[WORK INSTRUCTION] All lines holding the word "agent" are to be copied from the records beneath.

[RECORDS FOR THE EXERCISE]
▼▼▼

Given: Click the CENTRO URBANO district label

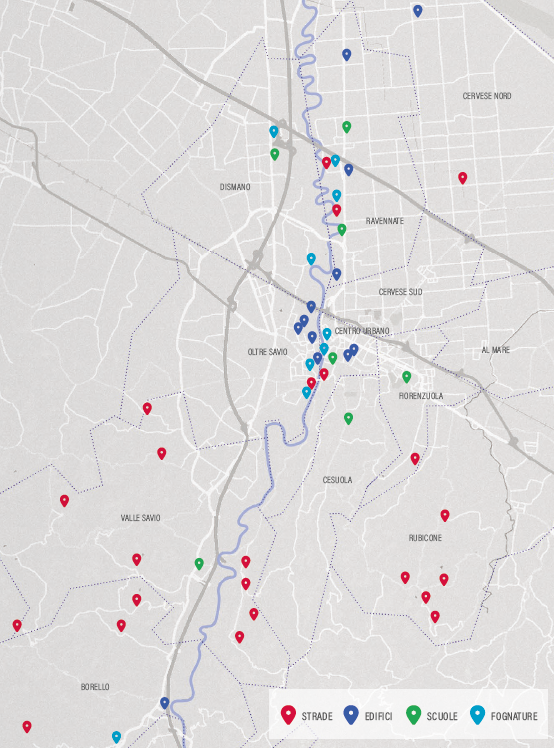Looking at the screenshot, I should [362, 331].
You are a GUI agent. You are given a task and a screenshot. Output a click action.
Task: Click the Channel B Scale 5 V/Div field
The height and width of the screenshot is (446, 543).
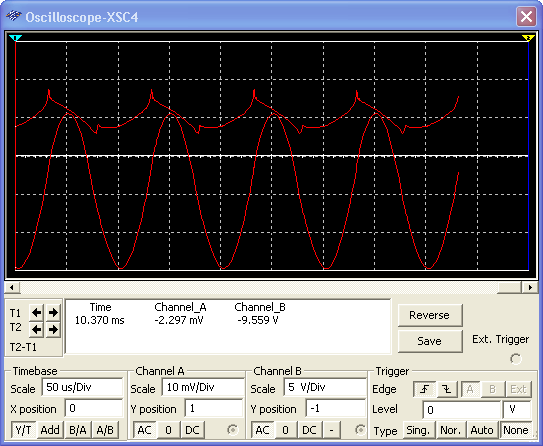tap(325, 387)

▲▲▲
▼▼▼

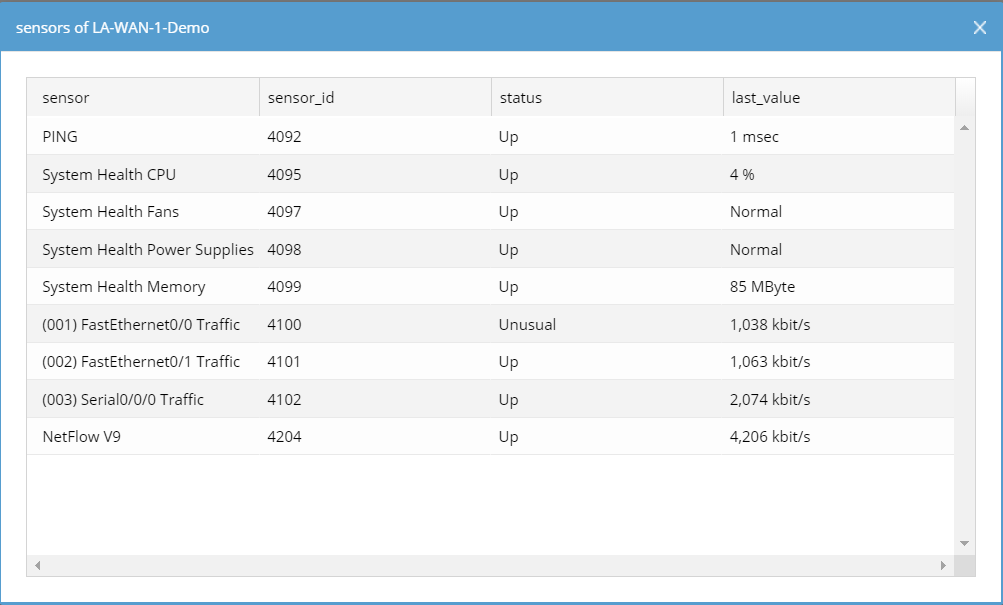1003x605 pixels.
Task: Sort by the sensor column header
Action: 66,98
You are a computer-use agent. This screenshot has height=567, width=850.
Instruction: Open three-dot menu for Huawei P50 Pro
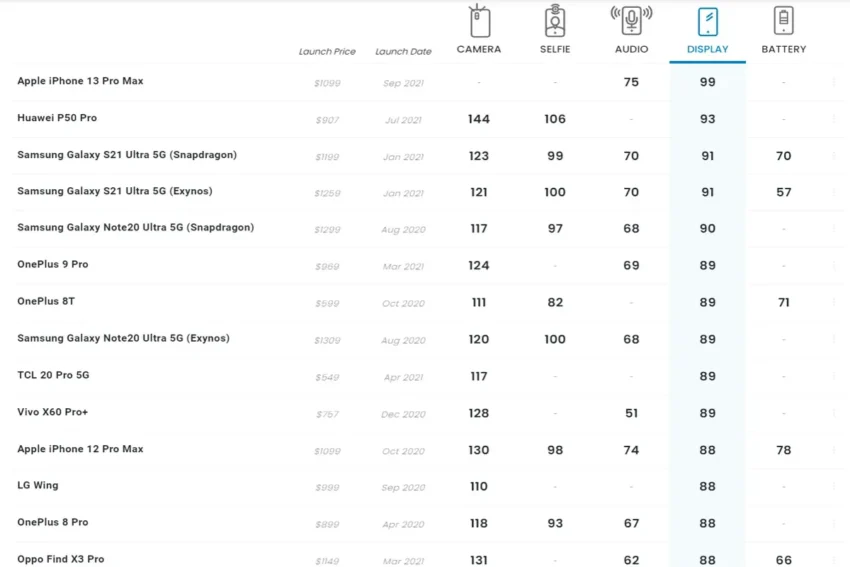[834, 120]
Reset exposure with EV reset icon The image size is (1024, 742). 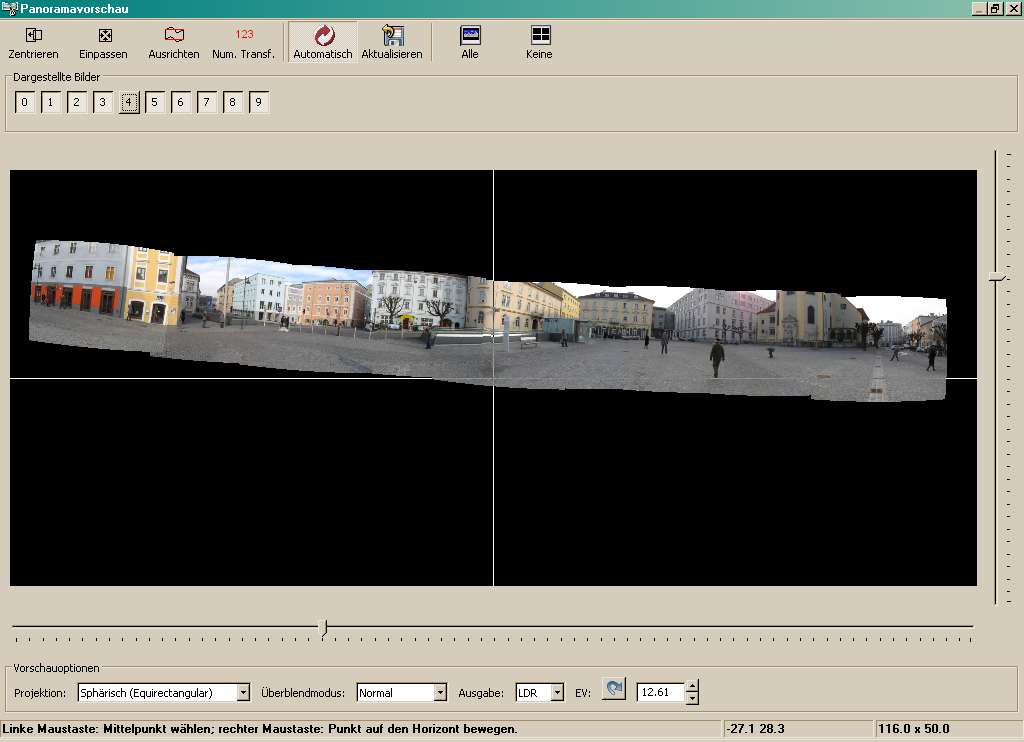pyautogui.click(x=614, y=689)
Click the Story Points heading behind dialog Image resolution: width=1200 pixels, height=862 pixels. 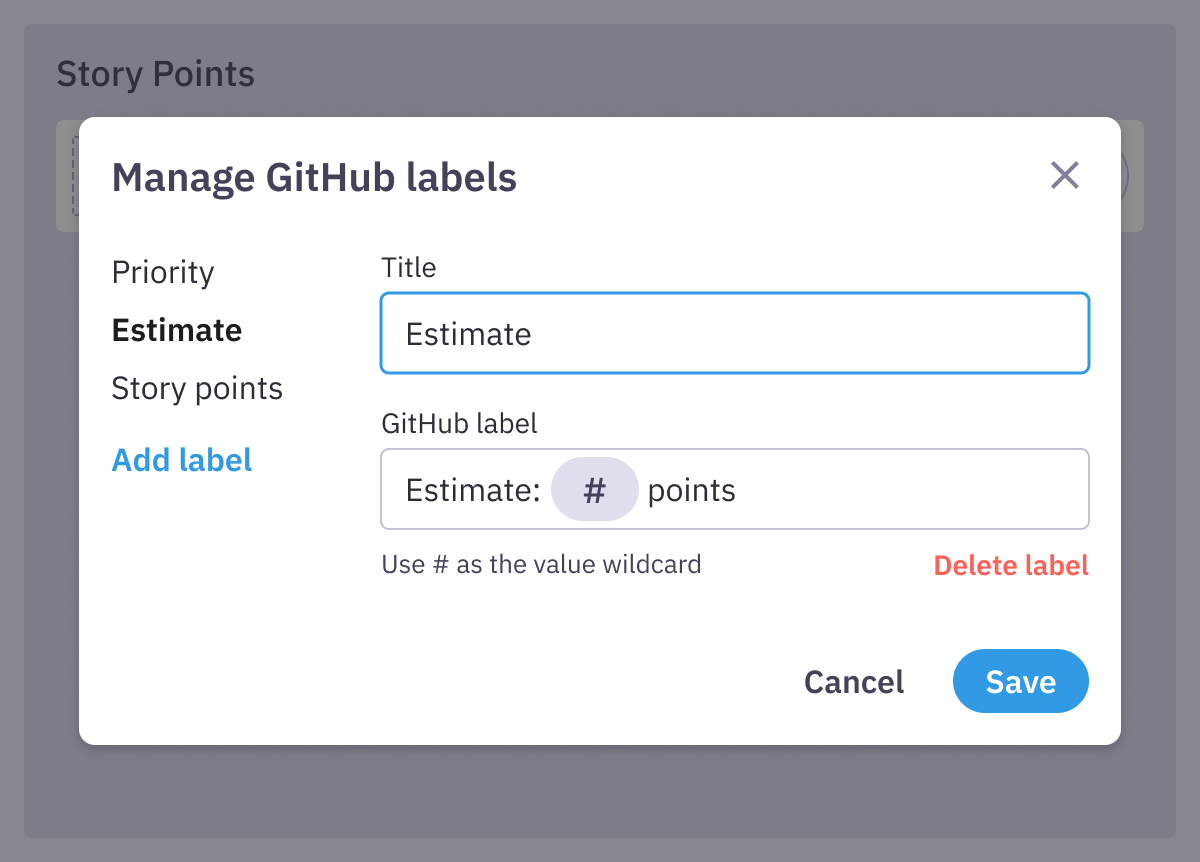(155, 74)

▲▲▲
▼▼▼

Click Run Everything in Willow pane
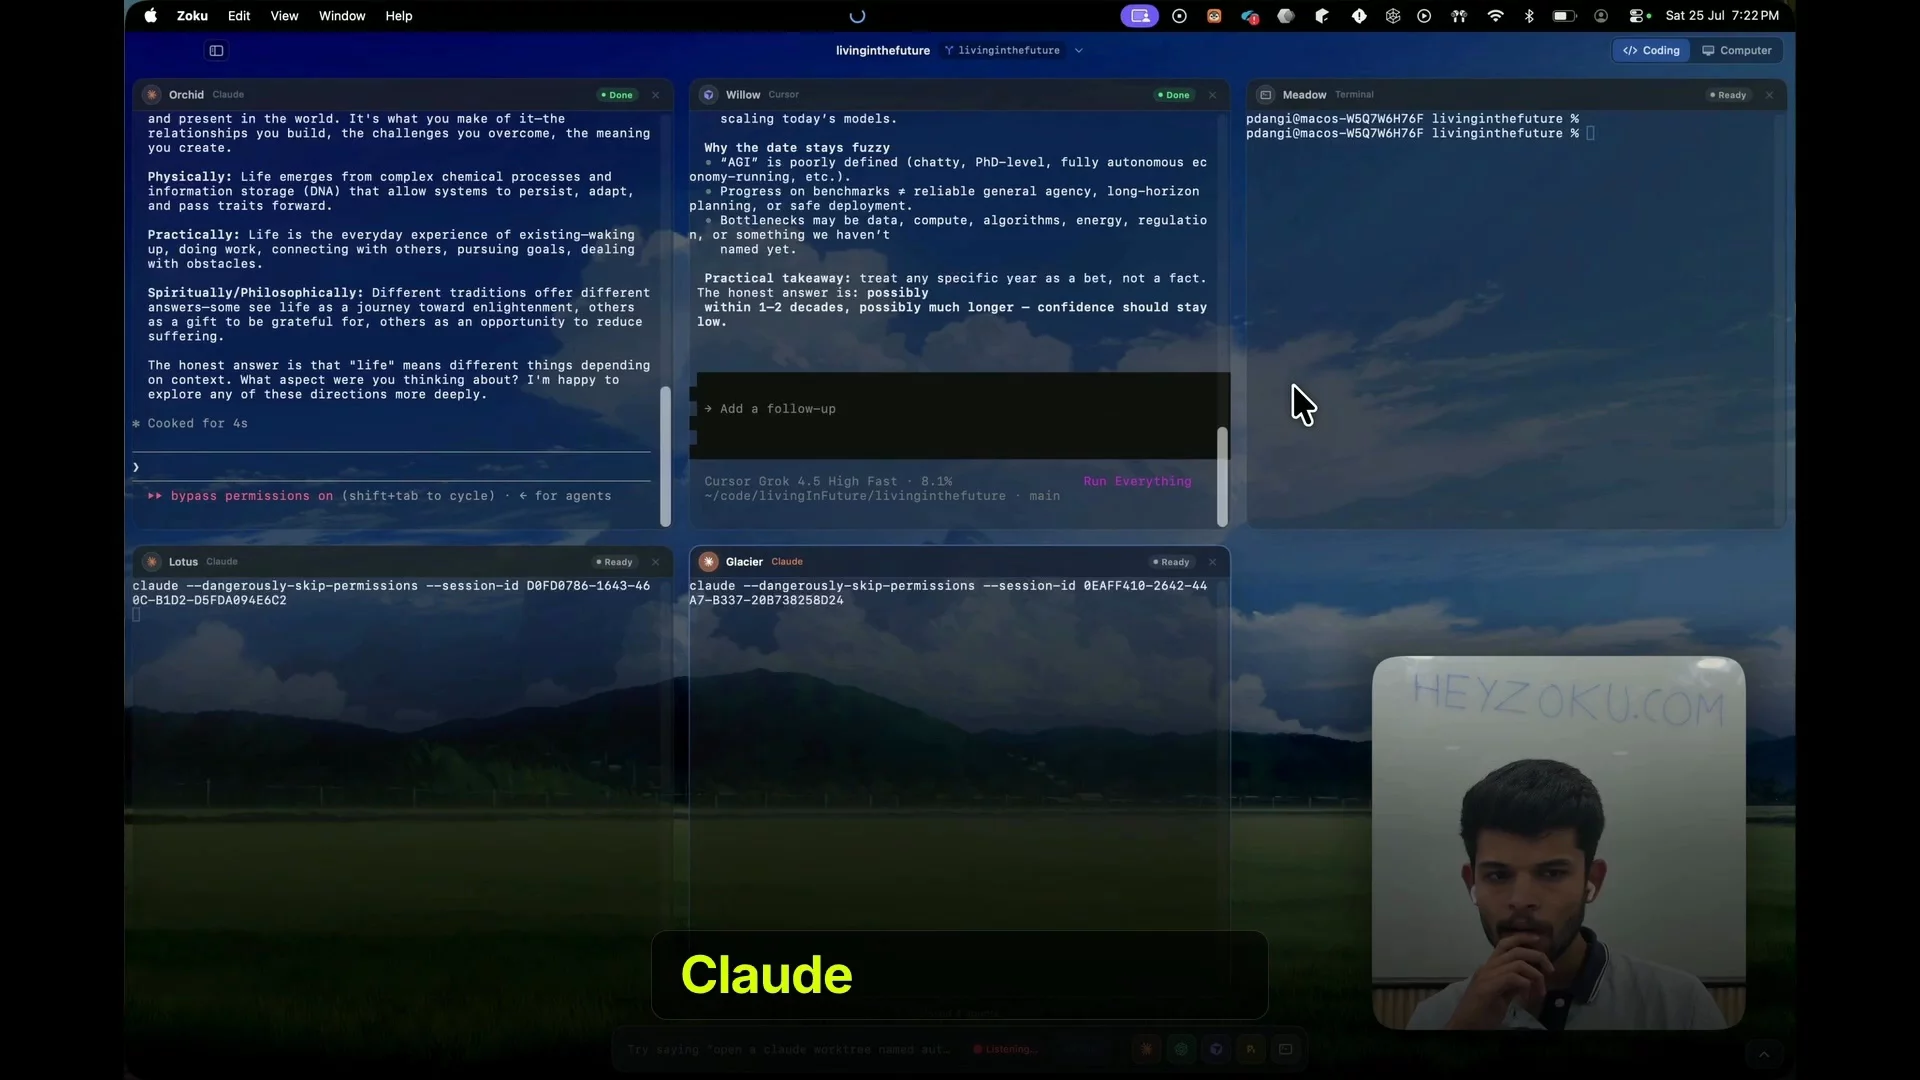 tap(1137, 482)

▲▲▲

[EXERCISE RESULT]
You are a GUI agent. You are given a task and a screenshot. Output a click action.
You are a computer-use agent. This screenshot has height=567, width=850.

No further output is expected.